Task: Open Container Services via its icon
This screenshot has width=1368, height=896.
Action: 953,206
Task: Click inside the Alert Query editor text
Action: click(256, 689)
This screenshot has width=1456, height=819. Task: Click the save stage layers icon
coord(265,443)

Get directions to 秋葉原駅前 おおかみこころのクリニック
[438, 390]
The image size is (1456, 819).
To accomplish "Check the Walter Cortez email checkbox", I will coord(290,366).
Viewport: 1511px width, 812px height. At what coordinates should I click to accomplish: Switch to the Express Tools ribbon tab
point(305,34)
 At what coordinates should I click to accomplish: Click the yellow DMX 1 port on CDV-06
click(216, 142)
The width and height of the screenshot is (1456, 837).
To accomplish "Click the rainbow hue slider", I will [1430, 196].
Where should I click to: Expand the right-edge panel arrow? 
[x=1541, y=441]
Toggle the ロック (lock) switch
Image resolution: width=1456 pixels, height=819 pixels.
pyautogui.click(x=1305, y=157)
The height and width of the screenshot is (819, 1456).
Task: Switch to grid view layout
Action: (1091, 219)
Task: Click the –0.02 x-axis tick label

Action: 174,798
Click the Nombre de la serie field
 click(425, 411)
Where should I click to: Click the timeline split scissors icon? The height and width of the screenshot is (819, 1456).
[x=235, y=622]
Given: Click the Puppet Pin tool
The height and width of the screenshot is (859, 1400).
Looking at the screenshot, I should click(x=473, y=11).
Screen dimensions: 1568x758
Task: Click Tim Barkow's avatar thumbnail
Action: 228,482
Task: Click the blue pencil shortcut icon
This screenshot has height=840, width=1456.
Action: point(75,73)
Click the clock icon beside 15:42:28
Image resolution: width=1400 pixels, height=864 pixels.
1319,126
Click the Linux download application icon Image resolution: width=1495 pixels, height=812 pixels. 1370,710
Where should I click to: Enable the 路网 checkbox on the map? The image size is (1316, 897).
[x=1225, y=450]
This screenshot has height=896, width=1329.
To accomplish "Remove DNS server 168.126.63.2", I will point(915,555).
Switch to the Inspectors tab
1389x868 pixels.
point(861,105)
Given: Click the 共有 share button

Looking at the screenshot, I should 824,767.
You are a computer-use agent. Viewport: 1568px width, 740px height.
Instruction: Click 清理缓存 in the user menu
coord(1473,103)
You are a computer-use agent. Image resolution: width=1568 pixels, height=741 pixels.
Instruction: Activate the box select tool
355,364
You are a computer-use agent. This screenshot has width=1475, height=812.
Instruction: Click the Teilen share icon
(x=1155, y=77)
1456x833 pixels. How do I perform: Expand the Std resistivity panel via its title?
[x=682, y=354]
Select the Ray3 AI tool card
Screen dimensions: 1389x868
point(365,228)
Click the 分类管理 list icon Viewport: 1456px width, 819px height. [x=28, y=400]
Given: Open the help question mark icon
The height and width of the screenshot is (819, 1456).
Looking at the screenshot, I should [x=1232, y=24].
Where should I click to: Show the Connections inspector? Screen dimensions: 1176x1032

● **TASK TO COMPLETE**
Look through the entries above and quote exactly the lines from the line with "Where should I click to: Enable" to the line with "You are a computer-use agent. Image", counting both of those lines.

● **COMPLETED TASK**
Where should I click to: Enable the 路网 checkbox on the map? The image size is (1316, 897).
[x=1225, y=450]
This screenshot has height=896, width=1329.
To accomplish "Remove DNS server 168.126.63.2", I will point(915,555).
Switch to the Inspectors tab
1389x868 pixels.
point(861,105)
Given: Click the 共有 share button

Looking at the screenshot, I should 824,767.
You are a computer-use agent. Viewport: 1568px width, 740px height.
Instruction: Click 清理缓存 in the user menu
coord(1473,103)
You are a computer-use agent. Image resolution: width=1568 pixels, height=741 pixels.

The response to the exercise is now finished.